Com base no relatório do Grupo de Trabalho da Câmara é possível perceber que a reforma vai muito além do que diz o discurso de seu relator. Em entrevistas, Pedro Paulo afirma que “a reforma que vê o servidor sendo agente de transformação, sem ser considerado vilão” e apesar de prometer não cortar direitos adquiridos nem fazer ajuste fiscal direto, o projeto:

  • Amplia os contratos temporários, inclusive com possibilidade de renovações indefinidas, o que representa um grave risco de substituição de servidores concursados por vínculos precários e instáveis;
  • Reformula a avaliação de desempenho, facilitando a demissão por critérios subjetivos, além de incentivar competição a partir do estabelecendo “bônus por metas”;
  • Prioriza a chamada governança digital, (com auxílio de IA) sem considerar que grande parte dos serviços públicos, como saúde e educação, não se enquadram nessa modalidade, pois exigem atendimento humano, empático e direto com a população;
  • Afirma que não discute o tamanho do Estado, mas cria todas as condições para sua redução: menos concursos, mais temporários, mais digitalização e menos pessoal efetivo.

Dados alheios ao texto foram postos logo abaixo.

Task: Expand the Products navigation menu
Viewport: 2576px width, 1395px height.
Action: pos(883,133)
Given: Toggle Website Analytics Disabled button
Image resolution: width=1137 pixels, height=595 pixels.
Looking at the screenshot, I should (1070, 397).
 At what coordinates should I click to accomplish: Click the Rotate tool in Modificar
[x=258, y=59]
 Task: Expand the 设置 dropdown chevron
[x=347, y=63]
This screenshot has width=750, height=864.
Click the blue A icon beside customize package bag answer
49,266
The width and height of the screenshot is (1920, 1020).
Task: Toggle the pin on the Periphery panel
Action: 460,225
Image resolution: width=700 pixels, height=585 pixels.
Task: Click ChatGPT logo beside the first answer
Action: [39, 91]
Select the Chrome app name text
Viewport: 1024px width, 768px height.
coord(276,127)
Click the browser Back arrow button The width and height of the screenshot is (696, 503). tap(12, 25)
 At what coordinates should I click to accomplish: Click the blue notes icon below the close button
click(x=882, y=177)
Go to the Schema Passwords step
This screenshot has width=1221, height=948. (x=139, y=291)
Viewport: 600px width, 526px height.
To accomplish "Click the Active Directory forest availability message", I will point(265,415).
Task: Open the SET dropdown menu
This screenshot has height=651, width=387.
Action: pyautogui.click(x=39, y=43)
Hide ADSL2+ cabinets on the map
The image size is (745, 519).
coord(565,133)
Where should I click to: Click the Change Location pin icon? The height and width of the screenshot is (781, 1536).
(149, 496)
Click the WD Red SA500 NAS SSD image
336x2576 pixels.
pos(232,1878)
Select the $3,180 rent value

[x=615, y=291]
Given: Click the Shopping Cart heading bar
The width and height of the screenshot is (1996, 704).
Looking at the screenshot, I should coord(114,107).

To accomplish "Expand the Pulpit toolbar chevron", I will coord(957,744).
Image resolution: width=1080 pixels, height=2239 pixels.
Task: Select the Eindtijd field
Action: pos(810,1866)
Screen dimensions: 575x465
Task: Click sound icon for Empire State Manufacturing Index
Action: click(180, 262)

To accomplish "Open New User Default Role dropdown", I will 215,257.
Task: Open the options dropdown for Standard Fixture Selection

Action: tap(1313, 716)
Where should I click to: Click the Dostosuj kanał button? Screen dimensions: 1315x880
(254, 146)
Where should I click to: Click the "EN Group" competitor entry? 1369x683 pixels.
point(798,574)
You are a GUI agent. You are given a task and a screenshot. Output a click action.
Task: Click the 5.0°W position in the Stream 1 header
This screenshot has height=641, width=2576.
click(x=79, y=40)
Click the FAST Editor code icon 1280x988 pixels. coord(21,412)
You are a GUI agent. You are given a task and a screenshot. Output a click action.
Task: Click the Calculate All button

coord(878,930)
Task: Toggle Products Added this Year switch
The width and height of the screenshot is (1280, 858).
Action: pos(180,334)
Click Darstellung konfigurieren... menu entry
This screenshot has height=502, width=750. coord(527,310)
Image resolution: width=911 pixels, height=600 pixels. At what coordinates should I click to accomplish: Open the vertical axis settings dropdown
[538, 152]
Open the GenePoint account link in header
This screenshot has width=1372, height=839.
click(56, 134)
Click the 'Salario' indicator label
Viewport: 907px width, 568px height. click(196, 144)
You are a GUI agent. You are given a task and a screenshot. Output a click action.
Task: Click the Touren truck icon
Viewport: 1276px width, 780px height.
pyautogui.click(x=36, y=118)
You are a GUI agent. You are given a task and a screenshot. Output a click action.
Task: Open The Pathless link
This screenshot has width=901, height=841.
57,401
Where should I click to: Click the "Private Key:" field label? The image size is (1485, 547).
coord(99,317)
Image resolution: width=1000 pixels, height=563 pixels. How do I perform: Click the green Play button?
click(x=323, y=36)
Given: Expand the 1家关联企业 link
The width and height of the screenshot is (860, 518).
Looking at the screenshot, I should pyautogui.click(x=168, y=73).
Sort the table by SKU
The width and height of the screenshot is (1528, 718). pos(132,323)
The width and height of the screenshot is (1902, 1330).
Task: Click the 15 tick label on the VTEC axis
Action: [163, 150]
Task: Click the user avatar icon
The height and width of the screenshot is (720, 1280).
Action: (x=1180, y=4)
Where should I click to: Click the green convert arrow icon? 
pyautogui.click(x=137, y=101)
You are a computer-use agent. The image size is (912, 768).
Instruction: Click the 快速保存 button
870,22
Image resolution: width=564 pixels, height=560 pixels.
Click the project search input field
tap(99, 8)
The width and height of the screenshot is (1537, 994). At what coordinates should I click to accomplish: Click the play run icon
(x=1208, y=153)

Supersalários não entraram no debate

A reforma administrativa não tocou no principal tema que motivou a sua apresentação, os supersalários e os privilégios da elite do funcionalismo público brasileiro. Segundo o relator, a reforma não toca nos salários acima do teto constitucional, porque o assunto é “demasiadamente polêmico”. Assim, deixa de fora as propostas que visavam disciplinar pagamentos de vantagens e “penduricalhos” que inflam o salário da elite do funcionalismo público, como os diversos auxílios (moradia, creche, saúde, alimentação, mudanças, toga), além de gratificações e abonos que muitas vezes chegam na casa dos milhões de reais.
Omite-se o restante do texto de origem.